◆ TEXT SHOWN
=== Begin Enclosure ===

Biotin Sources and Functions

Biotin Sources and Functions

All of the B vitamins work together to keep you healthy and feeling good. Here is a summary of the role of biotin, a water-soluble vitamin, in your good health.

What it does Functions as part of a coenzyme to help release energy from the food you eat.
Daily needs [Infants*: 5-6 µg] [Children†: 8-25 µg] [Men: 30 µg]
[Women: 30 µg] [Pregnant: 30 µg] [Lactating: 35 µg]
Not enough Hair loss, Facial rash, Depression, Lethargy, Tingling, Hallucinations
Too Much No known toxic effects
Foods Whole or enriched grain products, Eggs, Fish, Liver, Soybeans

*The lower value is for infants up to 6 mos.,higher value is for infants up to a year old.
† The first value is for children 1-3 with the amount increasing until age 18.

Note that the recommendation for daily intake of biotin is given in micrograms (µg). A microgram is .0001 milligrams (mg), so it is a very small amount. This vitamin is still important even though it is considered a micronutrient--meaning you do not need very much of it to be healthy.

In general, people who live in developed countries like the United States get enough biotin, and therefore, biotin deficiency is rare.However, those suffering from eating disorders or living in poverty may not be eating enough food to get sufficient biotin in their diet.

=== End Enclosure ===

◆ WHAT YOU HAVE TO DO
Please rewrite the paragraph of the biotin text that begins "In general, people who live" as a short list, keeping its main facts.

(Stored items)
=== Begin Enclosure ===

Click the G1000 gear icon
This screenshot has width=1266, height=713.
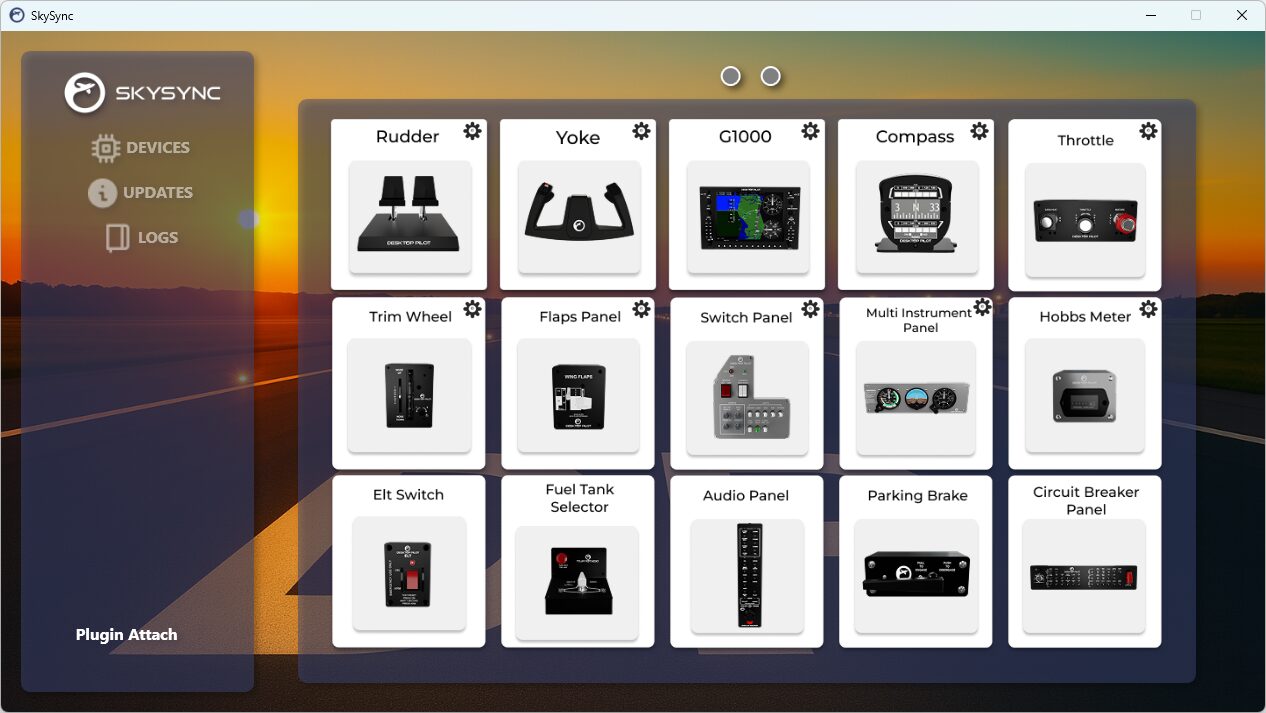point(809,131)
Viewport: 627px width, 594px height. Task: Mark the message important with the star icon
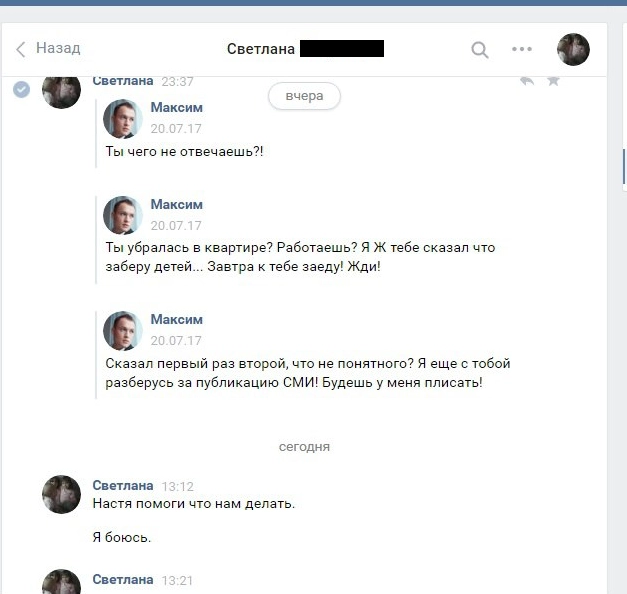coord(553,81)
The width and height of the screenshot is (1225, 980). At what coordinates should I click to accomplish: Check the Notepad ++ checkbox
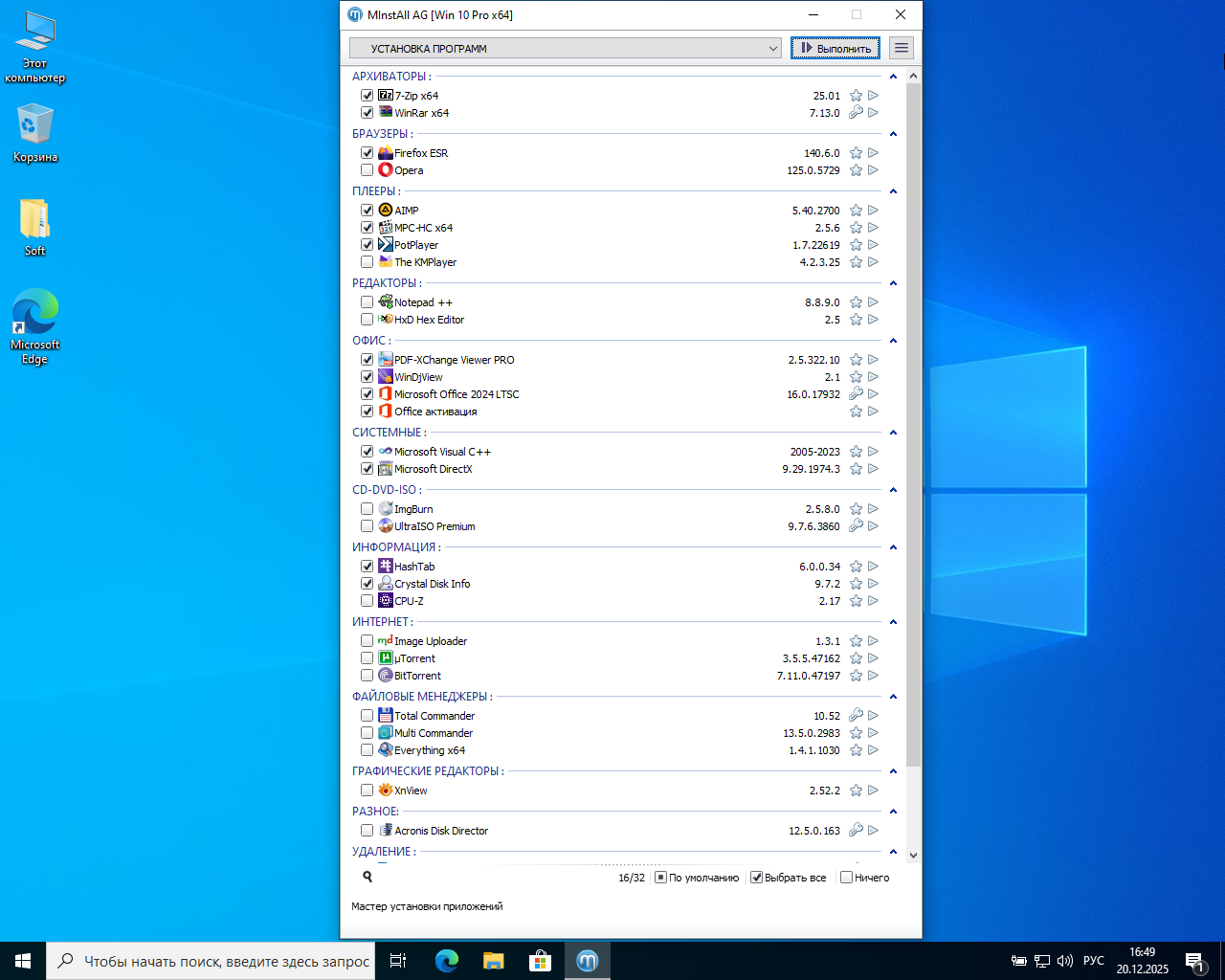pos(367,302)
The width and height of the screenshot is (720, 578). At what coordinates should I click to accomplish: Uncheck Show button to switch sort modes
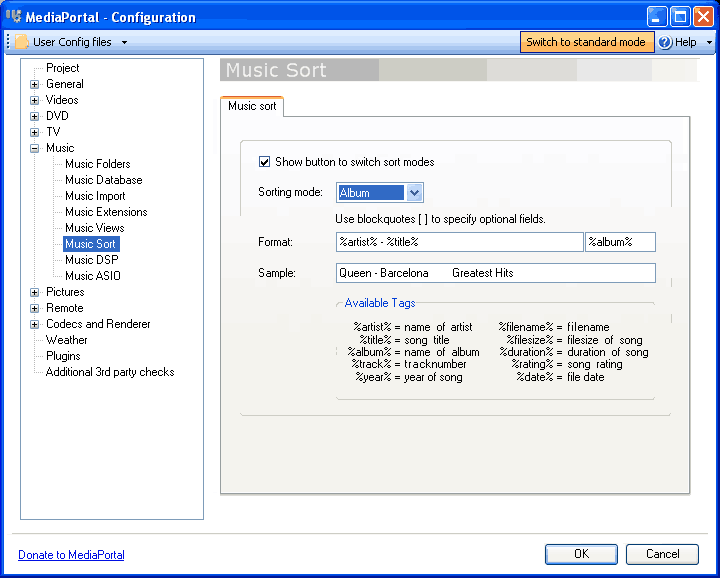click(264, 162)
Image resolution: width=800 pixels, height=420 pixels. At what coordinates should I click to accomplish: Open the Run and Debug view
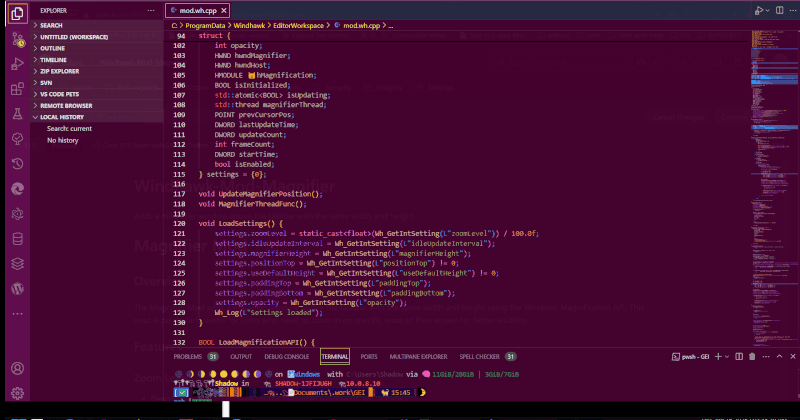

=== End Enclosure ===

◆ ANSWER BELOW
- People in developed countries like the United States generally get enough biotin, so biotin deficiency is rare.
- People with eating disorders or living in poverty may not eat enough food to get sufficient biotin.